As his analysis makes clear, continuity in personnel aside, French tactics and innovations after 1792 owed much to the experiences of the 1780s. The Austrian and Prussian armies were not pickled in aspic either at the end of the Seven Years’ War (1756–63), untroubled and unaffected by the smaller and larger campaigns and conflicts since then.

All in all, with his latest book Black makes a highly significant and welcome contribution to the study of late 18th and early 19th century war, and of strategy in general. This is not a book for neophyte Napoleonic students, however. Although Black is at pains to establish the contemporary contexts, some sense of the period is necessary to savour his many nuanced ideas and judgments.

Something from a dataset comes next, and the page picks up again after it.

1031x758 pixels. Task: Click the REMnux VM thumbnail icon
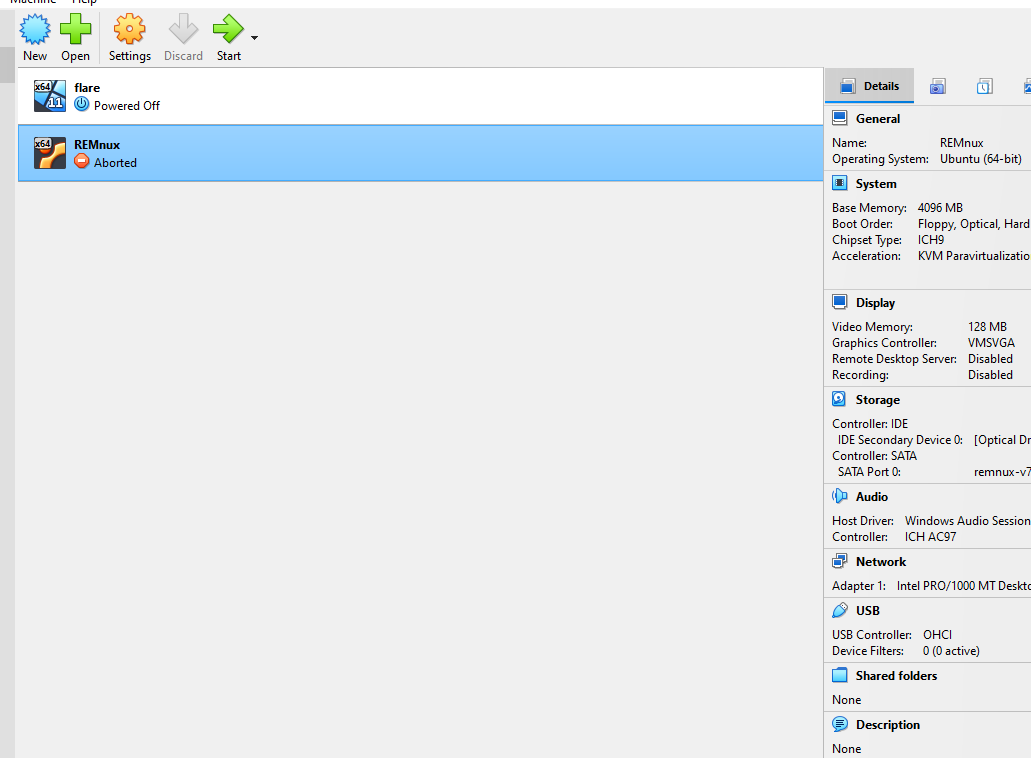(x=50, y=153)
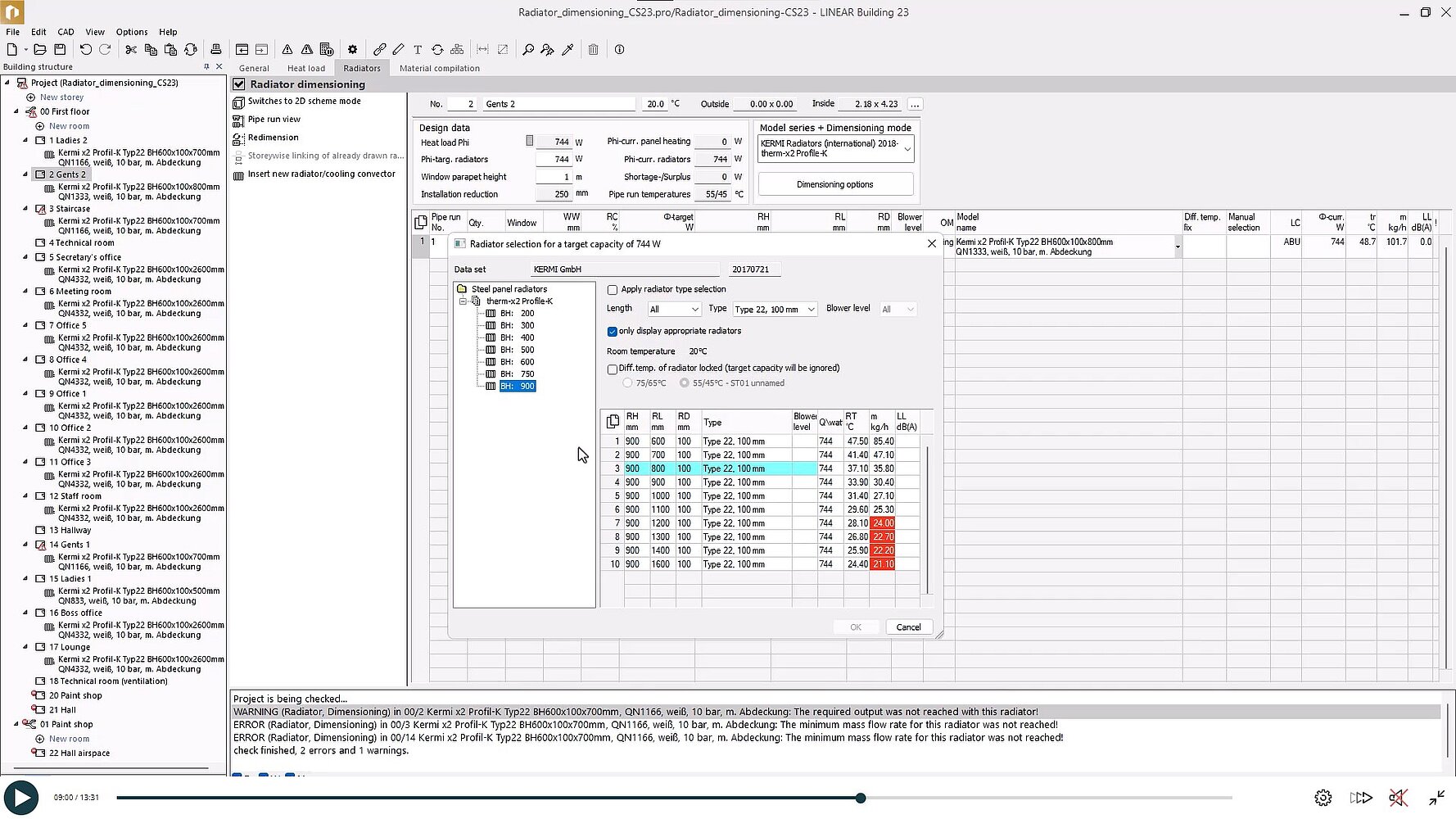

One might quibble about some of them. To this reviewer’s mind, for instance, Black tends to diminish the defensive elements in Napoleon’s generalship. “The whole art of war,” he once said, “consists of a well-reasoned defence, extremely circumspect, and a bold and rapid offence.” By contrast, Black’s Napoleon is a general seeking the offensive à outrance.

Even so, this book is a treat. Only someone with Black’s magisterial grasp of this period, the extraordinary breadth and depth of his knowledge and understanding of war, and his sharp antennae for historical connections could have attempted such a work. It is a book by a very clever fox, and it underlines, if underlining it needs, that history and strategy are best left to foxes.